Суворов имел обыкновение на официальные приемы появляться при всех орденах, которых у него было великое множество. Как-то в царском дворце к нему подошли несколько дам, жен придворных сановников.

– Ах, Александр Васильевич, вы такой хрупкий, а на вашей груди столько тяжести! Ведь вам тяжело?

– Помилуй бог, тяжело! Ох, как тяжело! – сказал Суворов. – Вашим мужьям не снесть.

* * *

Однажды Суворов выбежал навстречу важному гостю, кланялся ему чуть не в ноги и бегал по комнате крича:

– Куда мне посадить такого великого, такого знатного человека! Прошка! Стул, другой, третий.

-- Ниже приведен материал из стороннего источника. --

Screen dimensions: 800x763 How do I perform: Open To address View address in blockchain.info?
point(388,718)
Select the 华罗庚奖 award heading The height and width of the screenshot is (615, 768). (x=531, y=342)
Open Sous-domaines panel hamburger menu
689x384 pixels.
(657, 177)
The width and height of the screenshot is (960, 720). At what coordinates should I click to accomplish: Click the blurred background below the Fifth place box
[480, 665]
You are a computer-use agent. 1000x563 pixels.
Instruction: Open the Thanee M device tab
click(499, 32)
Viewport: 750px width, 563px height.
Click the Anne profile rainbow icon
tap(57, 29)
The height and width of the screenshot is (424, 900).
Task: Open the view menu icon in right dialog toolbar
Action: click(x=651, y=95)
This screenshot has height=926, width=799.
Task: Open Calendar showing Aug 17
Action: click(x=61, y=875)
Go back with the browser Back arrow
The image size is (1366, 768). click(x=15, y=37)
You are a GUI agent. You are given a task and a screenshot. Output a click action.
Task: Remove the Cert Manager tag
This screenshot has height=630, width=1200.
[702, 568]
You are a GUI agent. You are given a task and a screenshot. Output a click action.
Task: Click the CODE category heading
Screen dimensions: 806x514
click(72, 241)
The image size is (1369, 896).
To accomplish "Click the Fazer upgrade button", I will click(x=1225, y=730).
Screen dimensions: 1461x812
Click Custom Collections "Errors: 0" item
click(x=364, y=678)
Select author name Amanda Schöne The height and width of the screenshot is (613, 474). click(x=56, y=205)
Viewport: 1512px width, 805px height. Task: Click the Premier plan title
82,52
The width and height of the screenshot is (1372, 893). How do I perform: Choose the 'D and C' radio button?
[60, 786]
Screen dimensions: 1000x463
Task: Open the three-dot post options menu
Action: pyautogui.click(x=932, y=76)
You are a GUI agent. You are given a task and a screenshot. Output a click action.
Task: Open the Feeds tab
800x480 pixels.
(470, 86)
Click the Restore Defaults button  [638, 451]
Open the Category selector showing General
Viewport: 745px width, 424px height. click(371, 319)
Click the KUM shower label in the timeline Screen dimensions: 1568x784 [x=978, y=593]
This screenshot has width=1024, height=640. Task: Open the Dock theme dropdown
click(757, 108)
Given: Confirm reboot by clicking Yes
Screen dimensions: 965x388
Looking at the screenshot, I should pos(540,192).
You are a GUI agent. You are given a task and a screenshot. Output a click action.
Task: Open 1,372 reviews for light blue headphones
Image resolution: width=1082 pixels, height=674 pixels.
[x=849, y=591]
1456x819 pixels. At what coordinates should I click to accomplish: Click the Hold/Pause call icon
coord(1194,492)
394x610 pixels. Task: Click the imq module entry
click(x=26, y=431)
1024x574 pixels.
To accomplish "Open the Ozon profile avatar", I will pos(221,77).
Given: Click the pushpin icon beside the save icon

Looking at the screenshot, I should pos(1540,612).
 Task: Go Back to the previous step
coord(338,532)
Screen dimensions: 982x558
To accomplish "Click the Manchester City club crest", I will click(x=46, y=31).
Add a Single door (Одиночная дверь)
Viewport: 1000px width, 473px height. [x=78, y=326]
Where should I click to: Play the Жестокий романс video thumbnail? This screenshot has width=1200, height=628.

И Прошка стал ставить стулья – один на другой, кланяясь и прося гостя садиться выше других.

– Туда, туда, батюшка, а уж свалишься – не моя вина, – говорил, улыбаясь, Суворов.

* * *

Во время аудиенции императрица спросила Суворова:

– Александр Васильевич! Все ли по заслугам награждены?

– Виноват, матушка! Просмотрел одного молодца майора, а он теперь лежит раненый.

– Эту вину легко исправить. Садитесь и пишите ему достойную награду.

Через некоторое время Суворов подал бумагу, и императрица прочитала:

«Господин секунд-майор! Всемилостивейшая государыня наша матушка царица всемилостивейше пожаловала вам за Мачин – чин, за Брест – крест, за Прагу – золотую шпагу, а за долгое терпенье – сто душ в вознагражденье».

Екатерина с особенным благоволением подписала эту бумагу.

* * *

В кругу штабных офицеров Суворову подали записку от придворного вельможи. Хозяин ее не умел грамотно писать по-русски. Все были возмущены.

– Стыдно, конечно, но пусть он пишет и по-французски, лишь бы думал по-русски, – сказал им полководец.

* * *

Суворов не любил, если кто-то тщательно старался подражать французам в выговоре их языка и в манерах. Он спрашивал такого франта:

– Давно ли изволили получать письма от родных из Парижа?

* * *

Александр Васильевич любил выражаться коротко и ясно, без излишней размазни и словоизвержений. Отцу своему он писал, еще будучи солдатом: «Я здоров, служу и учусь. Суворов».

* * *

Однажды у Потемкина Суворов встретился с механиком-самоучкой Иваном Петровичем Кулибиным.

– Вашей милости! – сказал ему Суворов с низким поклоном и сделал шаг вперед. – Вашей чести! – И сделал второй шаг. – Вашей премудрости! – сказал опять Суворов, поклоняясь в пояс; затем, взяв за руку Кулибина, проговорил: – Помилуй бог, сколько ума! Много ума! Он изобретет ковер-самолет.

* * *

Перед самым отъездом фельдмаршала в Италию его навестил любимец императора Павла I П.Х. Обольянов и застал прыгающим через чемодан, узлы и другие дорожные вещи.

– Что это вы изволите делать, ваше сиятельство? – спросил гость.

– Учусь прыгать, – ответил Суворов, – ведь в Италию прыгнуть – ой, ой, велик прыжок, научиться надобно!

* * *

Разговаривали как-то об одном военачальнике и обвиняли его за непонятное бездействие в трудности.

– Помилуй бог, он храбр, но бережет себя, хочет дожить до моих лет, – сказал Суворов.

* * *

Как-то зашла речь о двух генералах. Один из них был очень стар, а другой очень молод.

– Ну, разумеется, старший моложе младшего: первый большую часть жизни проспал, а последний работал, – сказал Суворов.